From 69aa9f700d3b7639858ca223b42b34ea1453a89b Mon Sep 17 00:00:00 2001
From: Yash Desai <yashdesai@MacBookPro.bbrouter>
Date: Fri, 3 Apr 2026 01:03:38 +0530
Subject: [PATCH] perf: lazy-import timing module to avoid loading scipy/numba
 when unused

Move `from .timing import add_word_timestamps` from module-level to
inside the `if word_timestamps:` guard in transcribe().

timing.py imports scipy and numba at module level for word-level
timestamp alignment (DTW + median filter). These are heavy dependencies
(~212 MB combined) that load ~620 Python modules on import.
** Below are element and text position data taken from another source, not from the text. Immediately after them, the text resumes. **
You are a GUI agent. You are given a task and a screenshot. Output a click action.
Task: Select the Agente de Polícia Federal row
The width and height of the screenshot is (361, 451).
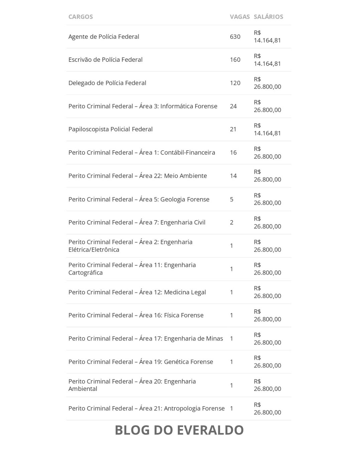tap(104, 37)
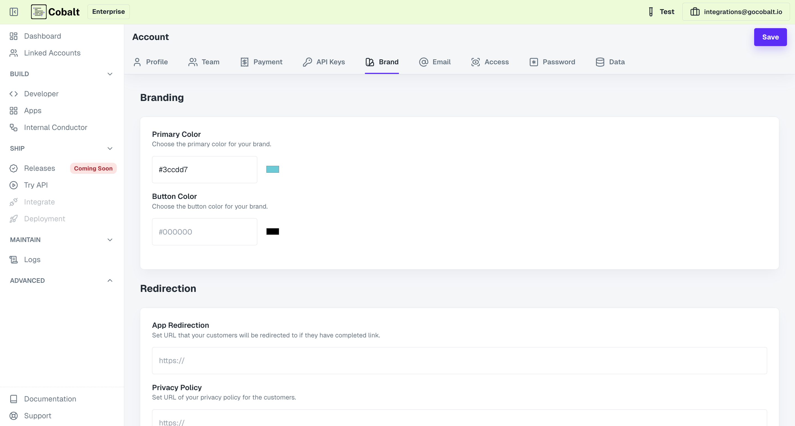Switch to the API Keys tab
The width and height of the screenshot is (795, 426).
point(324,62)
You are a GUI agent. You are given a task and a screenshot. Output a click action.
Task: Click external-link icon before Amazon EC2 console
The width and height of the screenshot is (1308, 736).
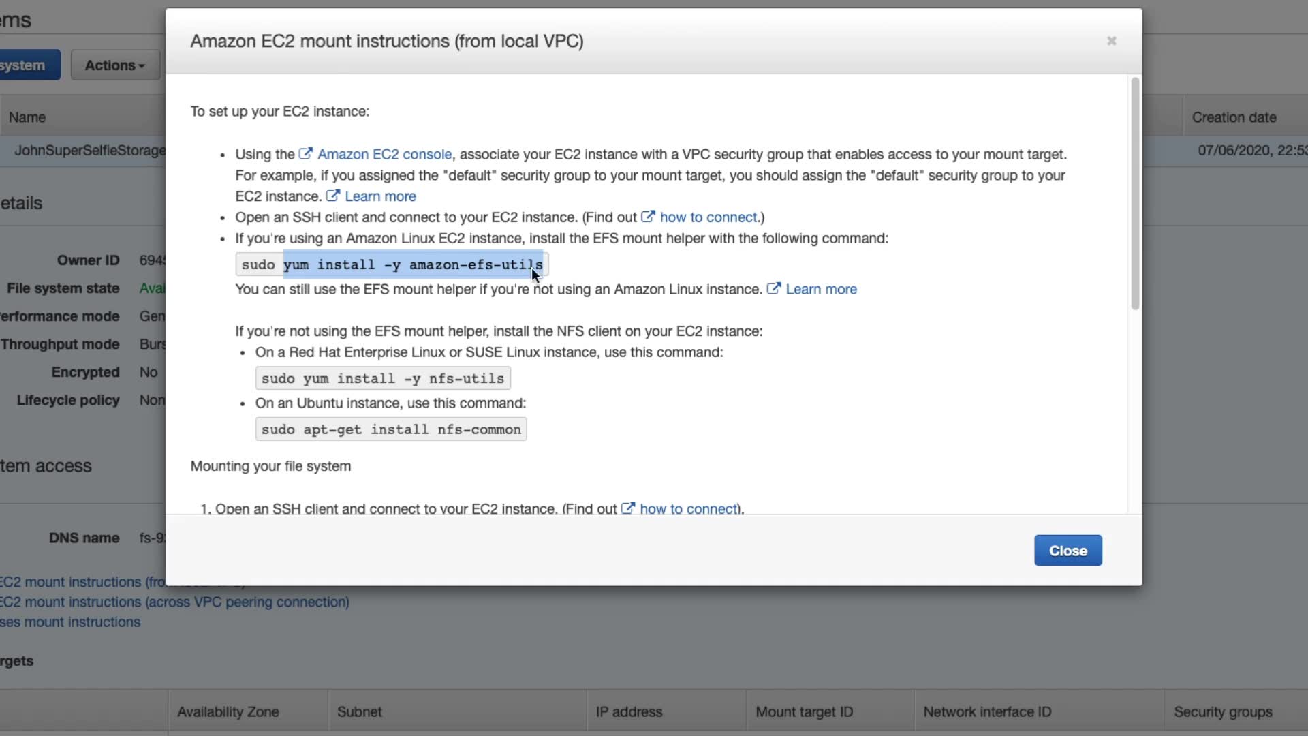pyautogui.click(x=306, y=154)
When
word_timestamps=False (the default), none of this code is ever called,
yet it all gets loaded eagerly.

This change makes scipy and numba truly optional for the common case
of transcription without word timestamps, which:
- Reduces import time significantly
- Enables downstream packagers (PyInstaller, cx_Freeze) to exclude
  scipy/numba/llvmlite from bundles when word timestamps aren't needed
- Saves ~212 MB in frozen/packaged applications
---
 whisper/mlx_whisper/transcribe.py | 3 ++-
 1 file changed, 2 insertions(+), 1 deletion(-)

diff --git a/whisper/mlx_whisper/transcribe.py b/whisper/mlx_whisper/transcribe.py
index bced16a58..3e9a834cc 100644
--- a/whisper/mlx_whisper/transcribe.py
+++ b/whisper/mlx_whisper/transcribe.py
@@ -19,7 +19,6 @@
 )
 from .decoding import DecodingOptions, DecodingResult
 from .load_models import load_model
-from .timing import add_word_timestamps
 from .tokenizer import LANGUAGES, get_tokenizer
 
 
@@ -412,6 +411,8 @@ def next_words_segment(segments: List[dict]) -> Optional[dict]:
                     seek += segment_size
 
                 if word_timestamps:
+                    from .timing import add_word_timestamps
+
                     add_word_timestamps(
                         segments=current_segments,
                         model=model,